Affix substitution in Indonesian and its impact for discriminative learning

Karlina Denistia & R. Harald Baayen

Universität Tübingen

This study explores computational modelling on two Indonesian nominal prefixes that realize similar function to the English suffix -er, PE- and PEN- (e.g., perenang `swimmer' and penari `dancer'). These prefixes are described as having very similar in form and meaning (Sneddon et al., 2010). Interestingly, PE- and PEN- often stand in a paradigmatic relation to verbal base words with the prefixes BER- and MEN- respectively (Dardjowidjojo, 1983). Thus, one could form a set of verb-noun words, such as berenang `to swim' - perenang `swimmer' and menari `to dance' - penari `dancer'. The central question addressed in the present study is whether the form similarities between PEN- (and its allomorphs) and MEN- (and its allomorphs) make this prefix easier to learn compared to PE-. To address this question, we made use of a computational model of lexical processing in the mental lexicon, the `discriminative lexicon' (DL) model introduced by (Baayen et al., 2019). Compiling the data from Leipzig Corpora Collection, a written Indonesian corpora (Goldhahn et al., 2012), we trained the model on 2517 word forms that were inflected or derived variants of 99 different base words. Of these 2517 word forms, 109 were nouns with PE- and 221 words were nouns with PEN-. Our results show that PE- is learnt somewhat better than PEN- for several reasons. As PE- is found to have a longer mean character length, it allows the model to discriminate better than PEN-. In the same vein, PEN- and MEN- has semantic cues competition, causing a less precision for the model to predict PEN-. Thus, the systematic paradigmatic similarities between PEN- and MEN- render these words more difficult for implicit lexical learning.

References

Baayen, R. H., Chuang, Y.-Y., Shafaei-Bajestan, E., and Blevins, J. P. (2019). The discriminative lexicon: A unified computational model for the lexicon and lexical processing in comprehension and production grounded not in (de)composition but in linear discriminative learning. Complexity, pages 1-39.

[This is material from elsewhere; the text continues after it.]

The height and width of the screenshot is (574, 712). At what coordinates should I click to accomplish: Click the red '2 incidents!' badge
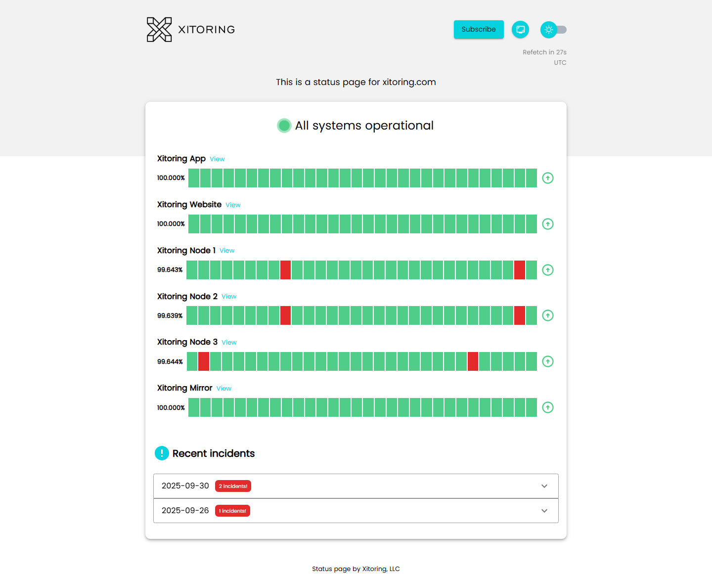(x=233, y=486)
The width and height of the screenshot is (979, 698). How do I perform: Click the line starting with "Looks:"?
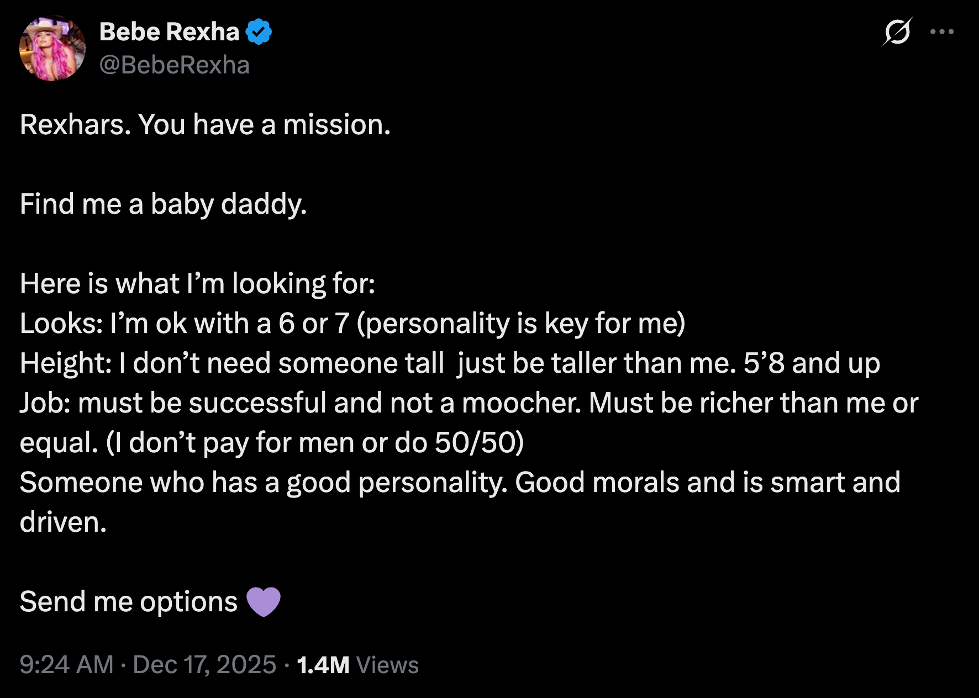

Dardjowidjojo, S. (1983). Some Aspects of Indonesian Linguistics. Djambatan, Jakarta.

Goldhahn, D., Eckart, T., and Quasthoff, U. (2012). Building large monolingual dictionaries at the Leipzig Corpora Collection: From 100 to 200 languages. In Proceedings of the Eighth International Conference on Language Resources and Evaluation, pages 1799-1802.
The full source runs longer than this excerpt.